PCNT is a 360 kDa protein which contains a series of coiled coil domains and a highly conserved PCM targeting motif called the PACT domain near its C-terminus.[1][4][5][6][7][9][10] The PACT domain is responsible for targeting the protein to the centrosomes and attaching it to the centriole walls during interphase.[5][6] In addition, PCNT possesses five nuclear export sequences which all contribute to its nuclear export into the cytoplasm, as well as one nuclear localization signal composed of three clusters of basic amino acids, all of which contribute to the protein’s nuclear localization.[5]

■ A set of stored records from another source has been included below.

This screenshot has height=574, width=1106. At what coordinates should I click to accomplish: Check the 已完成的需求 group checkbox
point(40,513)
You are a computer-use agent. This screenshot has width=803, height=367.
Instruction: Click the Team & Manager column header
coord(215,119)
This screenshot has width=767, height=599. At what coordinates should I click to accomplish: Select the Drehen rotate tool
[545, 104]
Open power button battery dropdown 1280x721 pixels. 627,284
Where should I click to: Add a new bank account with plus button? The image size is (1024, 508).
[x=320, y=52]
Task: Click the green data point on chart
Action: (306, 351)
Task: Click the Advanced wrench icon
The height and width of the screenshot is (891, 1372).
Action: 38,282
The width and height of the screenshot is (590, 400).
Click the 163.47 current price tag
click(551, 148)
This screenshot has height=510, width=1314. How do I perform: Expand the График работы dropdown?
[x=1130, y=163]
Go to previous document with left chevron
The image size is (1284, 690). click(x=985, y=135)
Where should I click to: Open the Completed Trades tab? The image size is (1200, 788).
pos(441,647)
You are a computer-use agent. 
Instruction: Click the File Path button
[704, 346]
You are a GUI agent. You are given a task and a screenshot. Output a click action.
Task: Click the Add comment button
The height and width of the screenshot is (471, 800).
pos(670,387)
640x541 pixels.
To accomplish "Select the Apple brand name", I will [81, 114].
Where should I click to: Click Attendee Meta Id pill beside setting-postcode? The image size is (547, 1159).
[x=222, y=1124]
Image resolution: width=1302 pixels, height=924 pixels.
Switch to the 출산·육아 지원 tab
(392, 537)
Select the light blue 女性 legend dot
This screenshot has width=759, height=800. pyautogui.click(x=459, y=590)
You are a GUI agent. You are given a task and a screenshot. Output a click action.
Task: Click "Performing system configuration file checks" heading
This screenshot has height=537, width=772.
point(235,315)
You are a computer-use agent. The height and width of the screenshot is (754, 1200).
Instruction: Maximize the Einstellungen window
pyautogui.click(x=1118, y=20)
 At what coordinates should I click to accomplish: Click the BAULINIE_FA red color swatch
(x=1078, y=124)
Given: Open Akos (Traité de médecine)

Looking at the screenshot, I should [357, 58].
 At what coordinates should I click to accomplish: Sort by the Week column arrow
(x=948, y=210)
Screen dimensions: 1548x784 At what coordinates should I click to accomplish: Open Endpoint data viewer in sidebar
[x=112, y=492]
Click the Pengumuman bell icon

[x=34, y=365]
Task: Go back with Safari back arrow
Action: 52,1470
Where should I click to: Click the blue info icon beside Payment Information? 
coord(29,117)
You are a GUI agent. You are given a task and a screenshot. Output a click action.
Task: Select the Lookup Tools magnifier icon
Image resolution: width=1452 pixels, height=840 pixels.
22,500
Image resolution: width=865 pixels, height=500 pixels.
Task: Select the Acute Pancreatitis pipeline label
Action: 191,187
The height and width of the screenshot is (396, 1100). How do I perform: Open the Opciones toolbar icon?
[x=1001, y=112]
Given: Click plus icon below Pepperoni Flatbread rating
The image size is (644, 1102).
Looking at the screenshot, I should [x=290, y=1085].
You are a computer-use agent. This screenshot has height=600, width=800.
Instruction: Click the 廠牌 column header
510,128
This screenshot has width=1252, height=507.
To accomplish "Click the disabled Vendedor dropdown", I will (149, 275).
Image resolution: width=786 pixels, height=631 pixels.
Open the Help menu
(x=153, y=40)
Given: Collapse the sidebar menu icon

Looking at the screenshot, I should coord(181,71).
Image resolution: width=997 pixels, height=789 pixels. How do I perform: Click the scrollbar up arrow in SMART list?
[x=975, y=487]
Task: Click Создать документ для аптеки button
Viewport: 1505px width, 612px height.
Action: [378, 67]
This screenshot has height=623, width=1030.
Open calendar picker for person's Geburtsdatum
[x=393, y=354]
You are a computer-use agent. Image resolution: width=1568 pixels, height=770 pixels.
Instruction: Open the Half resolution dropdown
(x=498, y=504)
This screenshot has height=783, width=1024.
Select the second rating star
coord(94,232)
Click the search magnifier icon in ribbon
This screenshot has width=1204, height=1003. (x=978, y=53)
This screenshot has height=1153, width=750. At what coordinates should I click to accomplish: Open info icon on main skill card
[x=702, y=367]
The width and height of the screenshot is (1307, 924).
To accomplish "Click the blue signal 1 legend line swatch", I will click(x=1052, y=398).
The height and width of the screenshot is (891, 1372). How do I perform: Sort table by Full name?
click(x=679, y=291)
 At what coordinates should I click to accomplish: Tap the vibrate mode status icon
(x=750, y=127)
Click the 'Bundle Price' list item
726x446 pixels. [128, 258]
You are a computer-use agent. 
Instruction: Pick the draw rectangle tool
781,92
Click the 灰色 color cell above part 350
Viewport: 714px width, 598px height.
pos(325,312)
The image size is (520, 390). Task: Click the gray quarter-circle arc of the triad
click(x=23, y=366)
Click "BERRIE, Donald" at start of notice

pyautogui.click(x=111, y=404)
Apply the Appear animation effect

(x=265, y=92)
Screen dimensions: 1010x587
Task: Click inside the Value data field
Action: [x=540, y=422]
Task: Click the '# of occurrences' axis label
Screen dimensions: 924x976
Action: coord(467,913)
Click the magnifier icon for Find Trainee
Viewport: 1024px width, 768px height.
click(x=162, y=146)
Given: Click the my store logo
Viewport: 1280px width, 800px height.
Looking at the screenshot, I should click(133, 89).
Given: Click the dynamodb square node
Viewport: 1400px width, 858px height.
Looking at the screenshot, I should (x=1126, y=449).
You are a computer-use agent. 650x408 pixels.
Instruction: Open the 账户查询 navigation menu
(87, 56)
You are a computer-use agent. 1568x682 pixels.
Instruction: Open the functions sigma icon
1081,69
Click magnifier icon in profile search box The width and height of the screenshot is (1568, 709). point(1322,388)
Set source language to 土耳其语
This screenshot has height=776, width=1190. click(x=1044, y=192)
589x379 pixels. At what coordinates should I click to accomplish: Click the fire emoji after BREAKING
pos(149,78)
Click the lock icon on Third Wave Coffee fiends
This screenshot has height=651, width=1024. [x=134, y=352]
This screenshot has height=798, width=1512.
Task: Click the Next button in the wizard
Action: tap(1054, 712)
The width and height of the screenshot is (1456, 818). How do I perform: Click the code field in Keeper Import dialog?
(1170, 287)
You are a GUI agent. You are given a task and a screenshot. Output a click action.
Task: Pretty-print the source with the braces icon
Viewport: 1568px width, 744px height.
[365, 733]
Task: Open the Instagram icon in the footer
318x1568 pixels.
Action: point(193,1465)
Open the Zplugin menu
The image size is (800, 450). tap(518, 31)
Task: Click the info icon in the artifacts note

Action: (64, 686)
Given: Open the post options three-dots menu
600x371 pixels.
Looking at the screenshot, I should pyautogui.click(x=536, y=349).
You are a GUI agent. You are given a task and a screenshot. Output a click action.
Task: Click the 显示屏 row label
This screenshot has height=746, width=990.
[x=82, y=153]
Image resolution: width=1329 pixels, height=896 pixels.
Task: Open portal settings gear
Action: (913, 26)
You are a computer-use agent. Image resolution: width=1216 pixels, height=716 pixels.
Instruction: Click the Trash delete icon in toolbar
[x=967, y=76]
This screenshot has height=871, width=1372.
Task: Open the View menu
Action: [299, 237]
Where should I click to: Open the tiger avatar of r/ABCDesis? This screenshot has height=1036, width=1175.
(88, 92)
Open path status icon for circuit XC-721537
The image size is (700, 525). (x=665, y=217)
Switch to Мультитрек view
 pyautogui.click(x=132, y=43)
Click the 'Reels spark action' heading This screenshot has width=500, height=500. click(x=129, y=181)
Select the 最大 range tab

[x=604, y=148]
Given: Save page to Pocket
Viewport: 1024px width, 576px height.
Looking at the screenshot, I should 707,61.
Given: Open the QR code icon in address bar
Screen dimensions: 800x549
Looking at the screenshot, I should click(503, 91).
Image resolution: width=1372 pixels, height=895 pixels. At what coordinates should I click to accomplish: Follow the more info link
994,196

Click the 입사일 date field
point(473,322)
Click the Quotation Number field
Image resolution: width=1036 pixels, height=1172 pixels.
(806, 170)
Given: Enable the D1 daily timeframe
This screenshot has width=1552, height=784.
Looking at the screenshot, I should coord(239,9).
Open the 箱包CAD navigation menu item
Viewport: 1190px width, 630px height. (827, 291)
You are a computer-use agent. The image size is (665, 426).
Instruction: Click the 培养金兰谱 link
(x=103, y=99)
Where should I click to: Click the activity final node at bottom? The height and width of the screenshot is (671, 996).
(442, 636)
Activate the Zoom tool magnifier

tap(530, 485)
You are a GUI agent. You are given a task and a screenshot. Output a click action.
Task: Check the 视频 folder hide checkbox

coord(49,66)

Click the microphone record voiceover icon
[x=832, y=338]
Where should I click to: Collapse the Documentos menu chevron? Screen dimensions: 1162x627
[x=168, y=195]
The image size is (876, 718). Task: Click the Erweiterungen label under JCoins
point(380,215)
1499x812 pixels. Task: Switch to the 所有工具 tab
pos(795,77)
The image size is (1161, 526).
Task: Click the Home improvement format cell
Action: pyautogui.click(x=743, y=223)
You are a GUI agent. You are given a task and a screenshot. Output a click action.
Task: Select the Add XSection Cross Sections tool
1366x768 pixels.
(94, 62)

PCNTB, a cDNA homolog of PCNT, was identified and described by Li et al. to share a sequence identity of 61% and similarity of 75%. However, compared to PCNT, PCNTB contains an additional coiled coil domain and unique 1000-residue C-terminus, suggesting that these two may be separate proteins in a new CPM superfamily.[4] As with PCNT, the C-terminus of PCNTB contains functional domains for centriole localization and CEP215 binding. The N-terminus may also contain a functional domain that associates with the C-terminus domain, and this association is required for engagement with the centriole.[11]

Function

The protein encoded by this gene is expressed in the cytoplasm and centrosome throughout the cell cycle, and to a lesser extent, in the nucleus. It is an integral component of the PCM, which is a centrosome scaffold that anchors microtubule nucleating complexes and other centrosomal proteins.[1][4][5][7][11][12] In one model, PCNT complexes with CEP215 and is phosphorylated by PLK1, leading to PCM component recruitment and organization, centrosome maturation, and spindle formation.[6][11] The protein controls the nucleation of microtubules by interacting with the microtubule nucleation component γ-tubulin, thus anchoring the γ-tubulin ring complex to the centrosome, which is essential for bipolar spindle formation and chromosome assembly in early mitosis.[1][5][6][7][8] This ensures normal function and organization of the centrosomes, mitotic spindles, and cytoskeleton, and by extension, regulation over cell cycle progression and checkpoints.[1][5][6][7][12] Downregulation of PCNT disrupted mitotic checkpoints and arrested the cell at the G2/M checkpoint, leading to cell death.[10][12] Moreover, microtubule functioning was also disrupted, resulting in mono- or multipolar spindles, chromosomal misalignment, premature sister chromatid separation, and aneuploidy.[6][12]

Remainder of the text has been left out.